Se oyó el susurro y el ruido áspero de los pies de los hombres mientras se dirigían a la puerta.
Bruno forcejeó, aleteando y escarbando, para liberar el resto de su cuerpo del saco. Una de sus alas golpeó el palo frío de su percha, y al encontrarlo se agarró con fuerza al metal con una garra. Usando el palo como trampolín a la oscuridad se lanzó a sí mismo contra la puerta del ropero, preparado en cuanto esta se abriera para salir volando a la garganta del hombre y sacar a la luz la carne roja que tenía dentro.
Aquella vez no notó ningún destello dentro del cráneo. Fue su cuerpo el que golpeó la puerta, dejándolo sin respiración como si le hubieran golpeado con el dorso de una mano enorme de madera. Se quedó tirado al fondo del ropero, derrotado y temblando y luchando por coger aire.
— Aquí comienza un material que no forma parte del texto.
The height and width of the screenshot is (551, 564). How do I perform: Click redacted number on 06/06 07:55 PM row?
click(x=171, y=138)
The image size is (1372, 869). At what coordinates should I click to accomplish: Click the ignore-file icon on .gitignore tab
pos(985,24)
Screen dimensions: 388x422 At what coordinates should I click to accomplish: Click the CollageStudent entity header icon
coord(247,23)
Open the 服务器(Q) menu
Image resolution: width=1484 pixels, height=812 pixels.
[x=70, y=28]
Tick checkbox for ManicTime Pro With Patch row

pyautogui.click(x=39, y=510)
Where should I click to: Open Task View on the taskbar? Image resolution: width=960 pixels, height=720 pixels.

Abrió la boca para cantar su impotencia, su rabia, su odio al hombre que lo había separado de Linus Steinman. Durante un momento largo no salió nada de su garganta paralizada. La habitación del otro lado de la puerta se había quedado sumida en un silencio profundo y casi audible, como si todas las criaturas que había allí estuvieran esperando a oír lo que fuera que Bruno pudiera —o tal vez debería— conseguir decir. En el instante previo a perder el conocimiento sintió, más que oyó, el sonido grave y gutural que emanó de él, seguido de las palabras del inspector al otro lado de la puerta.
—¿Tiene usted un pollo guardado en el ropero, señor Kalb?